# Welding question



## tickfarm (May 11, 2006)

I have a 12v solar charged automatic gate here at the ranch and want to tack on some letters/numbers using a fluxless wire welder. To avoid damage to the electrical board in the opener, can I disconnect the negative side of the battery or is there another procedure other than pulling the gate from the swing pole? Both the gate slats and the letters/numbers are 14 gauge painted steel. If need be I can screw them to the slats, but it would be a pain. Any help or info GREATLY appreciated. [email protected] if more info is requested. Thanks..........


----------



## kim e cooper (Feb 18, 2006)

Always disconnect when you have + or - it will save you money!!!


----------



## mshanks13 (Jul 22, 2011)

Also keep your ground as close as possible to where you are welding.


----------



## Pier Pressure (Aug 30, 2009)

kim e cooper said:


> Always disconnect when you have + or - it will save you money!!!

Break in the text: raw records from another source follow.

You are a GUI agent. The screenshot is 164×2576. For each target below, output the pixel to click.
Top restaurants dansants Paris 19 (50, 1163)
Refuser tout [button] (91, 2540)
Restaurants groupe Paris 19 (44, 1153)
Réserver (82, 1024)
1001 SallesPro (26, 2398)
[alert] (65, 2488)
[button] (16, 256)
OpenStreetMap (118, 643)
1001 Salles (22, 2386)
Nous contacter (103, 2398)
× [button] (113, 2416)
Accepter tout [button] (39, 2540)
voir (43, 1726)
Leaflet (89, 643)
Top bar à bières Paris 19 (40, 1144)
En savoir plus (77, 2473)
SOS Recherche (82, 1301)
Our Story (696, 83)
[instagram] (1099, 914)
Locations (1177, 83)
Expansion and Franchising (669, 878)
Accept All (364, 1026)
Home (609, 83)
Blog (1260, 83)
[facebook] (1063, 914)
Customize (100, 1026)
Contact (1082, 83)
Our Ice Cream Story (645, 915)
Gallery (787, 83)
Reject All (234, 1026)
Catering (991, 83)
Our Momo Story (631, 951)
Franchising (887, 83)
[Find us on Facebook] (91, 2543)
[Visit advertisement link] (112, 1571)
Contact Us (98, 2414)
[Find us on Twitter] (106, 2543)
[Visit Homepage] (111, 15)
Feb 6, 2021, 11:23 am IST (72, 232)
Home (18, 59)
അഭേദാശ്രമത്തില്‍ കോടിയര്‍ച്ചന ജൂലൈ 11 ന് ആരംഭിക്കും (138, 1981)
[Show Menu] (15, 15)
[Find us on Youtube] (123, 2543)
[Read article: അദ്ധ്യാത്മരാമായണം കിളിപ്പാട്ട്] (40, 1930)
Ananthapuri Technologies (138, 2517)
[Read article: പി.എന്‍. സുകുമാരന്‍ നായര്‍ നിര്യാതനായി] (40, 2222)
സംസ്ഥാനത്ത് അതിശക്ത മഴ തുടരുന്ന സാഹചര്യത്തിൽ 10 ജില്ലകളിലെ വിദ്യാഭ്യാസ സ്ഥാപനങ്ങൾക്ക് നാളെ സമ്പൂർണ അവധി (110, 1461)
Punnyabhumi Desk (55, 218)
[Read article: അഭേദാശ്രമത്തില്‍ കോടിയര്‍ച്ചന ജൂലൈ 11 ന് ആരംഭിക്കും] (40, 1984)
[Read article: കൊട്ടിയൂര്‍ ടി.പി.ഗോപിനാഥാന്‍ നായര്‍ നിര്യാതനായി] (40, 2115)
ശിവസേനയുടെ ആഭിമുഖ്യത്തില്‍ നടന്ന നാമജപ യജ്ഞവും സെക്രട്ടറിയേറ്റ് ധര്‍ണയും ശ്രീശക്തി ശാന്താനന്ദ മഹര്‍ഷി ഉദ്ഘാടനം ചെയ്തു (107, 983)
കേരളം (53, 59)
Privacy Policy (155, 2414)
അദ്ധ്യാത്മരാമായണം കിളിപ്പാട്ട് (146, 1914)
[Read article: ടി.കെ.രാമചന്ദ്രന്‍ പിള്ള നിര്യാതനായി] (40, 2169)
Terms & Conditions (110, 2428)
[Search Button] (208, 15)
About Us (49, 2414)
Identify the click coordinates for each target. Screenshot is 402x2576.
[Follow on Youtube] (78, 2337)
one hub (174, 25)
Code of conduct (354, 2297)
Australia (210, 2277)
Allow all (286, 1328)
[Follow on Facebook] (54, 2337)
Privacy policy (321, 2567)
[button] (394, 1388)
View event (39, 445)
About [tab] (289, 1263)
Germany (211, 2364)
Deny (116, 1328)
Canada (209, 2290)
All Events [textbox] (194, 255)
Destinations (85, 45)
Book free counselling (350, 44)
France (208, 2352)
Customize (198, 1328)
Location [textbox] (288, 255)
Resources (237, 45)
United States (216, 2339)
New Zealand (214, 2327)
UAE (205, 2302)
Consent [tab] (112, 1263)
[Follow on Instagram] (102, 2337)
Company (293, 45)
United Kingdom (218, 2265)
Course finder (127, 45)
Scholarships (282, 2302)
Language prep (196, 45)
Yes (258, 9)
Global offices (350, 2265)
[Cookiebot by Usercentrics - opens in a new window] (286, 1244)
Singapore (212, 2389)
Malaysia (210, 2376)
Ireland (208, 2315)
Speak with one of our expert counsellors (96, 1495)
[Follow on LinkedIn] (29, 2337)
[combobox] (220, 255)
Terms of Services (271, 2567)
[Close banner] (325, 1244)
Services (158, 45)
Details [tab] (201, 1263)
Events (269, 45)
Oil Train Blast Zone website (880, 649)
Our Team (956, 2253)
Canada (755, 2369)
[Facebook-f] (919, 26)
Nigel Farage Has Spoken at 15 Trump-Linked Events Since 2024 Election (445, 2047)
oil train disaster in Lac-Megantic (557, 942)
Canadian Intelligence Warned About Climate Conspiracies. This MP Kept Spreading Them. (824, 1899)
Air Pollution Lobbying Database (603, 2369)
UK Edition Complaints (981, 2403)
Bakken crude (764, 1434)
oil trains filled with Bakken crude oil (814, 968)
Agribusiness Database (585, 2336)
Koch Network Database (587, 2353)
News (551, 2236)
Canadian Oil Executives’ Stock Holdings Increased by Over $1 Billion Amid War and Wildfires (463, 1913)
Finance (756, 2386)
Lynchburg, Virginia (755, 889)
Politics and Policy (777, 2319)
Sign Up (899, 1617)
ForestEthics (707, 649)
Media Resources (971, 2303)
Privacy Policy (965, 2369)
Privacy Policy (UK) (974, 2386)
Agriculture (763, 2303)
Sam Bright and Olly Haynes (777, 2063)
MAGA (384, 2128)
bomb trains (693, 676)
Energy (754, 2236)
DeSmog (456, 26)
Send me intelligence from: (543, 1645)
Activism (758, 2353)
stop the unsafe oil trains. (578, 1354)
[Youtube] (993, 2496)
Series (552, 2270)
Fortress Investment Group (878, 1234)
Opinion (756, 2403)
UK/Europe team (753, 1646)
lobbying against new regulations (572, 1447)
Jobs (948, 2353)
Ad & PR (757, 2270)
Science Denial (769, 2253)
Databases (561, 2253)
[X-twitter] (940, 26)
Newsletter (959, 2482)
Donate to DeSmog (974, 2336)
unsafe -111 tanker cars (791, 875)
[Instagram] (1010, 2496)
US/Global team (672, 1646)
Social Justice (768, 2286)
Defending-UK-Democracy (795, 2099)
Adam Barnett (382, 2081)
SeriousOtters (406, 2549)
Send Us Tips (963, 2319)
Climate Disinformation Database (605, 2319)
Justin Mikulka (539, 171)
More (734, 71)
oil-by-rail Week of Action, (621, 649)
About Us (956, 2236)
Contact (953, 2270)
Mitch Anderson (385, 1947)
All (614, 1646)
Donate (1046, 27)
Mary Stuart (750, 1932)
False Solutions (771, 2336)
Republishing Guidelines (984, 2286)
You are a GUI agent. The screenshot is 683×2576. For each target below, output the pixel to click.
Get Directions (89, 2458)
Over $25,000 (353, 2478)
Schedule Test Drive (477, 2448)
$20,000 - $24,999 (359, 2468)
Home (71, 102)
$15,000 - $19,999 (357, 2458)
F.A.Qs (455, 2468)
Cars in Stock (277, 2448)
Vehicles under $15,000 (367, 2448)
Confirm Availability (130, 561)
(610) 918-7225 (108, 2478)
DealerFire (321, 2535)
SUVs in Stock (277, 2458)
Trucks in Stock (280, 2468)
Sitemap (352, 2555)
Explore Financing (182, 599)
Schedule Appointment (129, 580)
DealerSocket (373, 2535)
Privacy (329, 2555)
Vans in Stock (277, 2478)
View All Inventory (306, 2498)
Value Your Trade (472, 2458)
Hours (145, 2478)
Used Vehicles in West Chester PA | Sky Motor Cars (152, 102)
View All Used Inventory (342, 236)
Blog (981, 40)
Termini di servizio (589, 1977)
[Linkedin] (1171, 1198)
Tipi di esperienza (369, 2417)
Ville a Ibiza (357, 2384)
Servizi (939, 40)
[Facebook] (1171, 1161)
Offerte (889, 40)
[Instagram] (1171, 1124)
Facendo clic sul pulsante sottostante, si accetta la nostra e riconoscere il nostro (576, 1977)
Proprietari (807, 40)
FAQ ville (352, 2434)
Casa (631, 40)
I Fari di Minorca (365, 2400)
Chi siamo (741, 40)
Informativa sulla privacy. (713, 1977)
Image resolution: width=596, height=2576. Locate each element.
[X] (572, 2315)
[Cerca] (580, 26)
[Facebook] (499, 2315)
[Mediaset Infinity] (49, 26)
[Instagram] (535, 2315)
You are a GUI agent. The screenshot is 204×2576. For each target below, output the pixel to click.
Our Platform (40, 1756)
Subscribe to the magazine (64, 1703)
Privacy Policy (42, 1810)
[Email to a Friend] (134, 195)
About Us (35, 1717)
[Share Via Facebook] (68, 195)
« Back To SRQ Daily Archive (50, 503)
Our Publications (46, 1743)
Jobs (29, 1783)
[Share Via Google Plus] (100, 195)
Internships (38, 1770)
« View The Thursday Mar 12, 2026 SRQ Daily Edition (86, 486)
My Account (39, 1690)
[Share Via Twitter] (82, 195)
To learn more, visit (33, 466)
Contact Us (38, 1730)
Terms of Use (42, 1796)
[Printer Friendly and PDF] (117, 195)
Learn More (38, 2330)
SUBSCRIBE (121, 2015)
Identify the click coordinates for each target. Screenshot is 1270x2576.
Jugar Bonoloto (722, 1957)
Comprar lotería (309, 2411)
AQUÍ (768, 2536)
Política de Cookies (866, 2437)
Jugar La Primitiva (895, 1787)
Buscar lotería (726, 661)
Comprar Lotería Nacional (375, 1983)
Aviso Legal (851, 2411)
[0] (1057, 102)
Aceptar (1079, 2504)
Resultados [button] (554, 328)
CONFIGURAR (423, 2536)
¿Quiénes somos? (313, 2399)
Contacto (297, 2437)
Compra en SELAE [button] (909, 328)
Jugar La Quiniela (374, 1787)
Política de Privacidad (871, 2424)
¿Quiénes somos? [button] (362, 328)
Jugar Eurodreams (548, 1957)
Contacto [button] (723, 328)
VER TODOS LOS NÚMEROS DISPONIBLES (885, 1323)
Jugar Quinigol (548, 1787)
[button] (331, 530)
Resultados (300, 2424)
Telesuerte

This goes for the battery and the charger. disconnect both of them. 
You should be fine other than doing it on a windy day running mig.


----------



## cubera (Mar 9, 2005)

I did a lot of welding on my gate in the country with both flux and stick without a problem.
In retrospect I guess doing a disconnect would have been the smart thing to do.
Crazy thing is a large dust devil went right over it a couple of weeks later and scrambled it's brains. Turning it off and on reset everything.
This a picture of it just after it passed over the gate.
Second pic, same devil, but caught on my game cam.

Been a lot of them up there lately.

Saw a big one today crossing 146 near Red Bluff around 11:30.


----------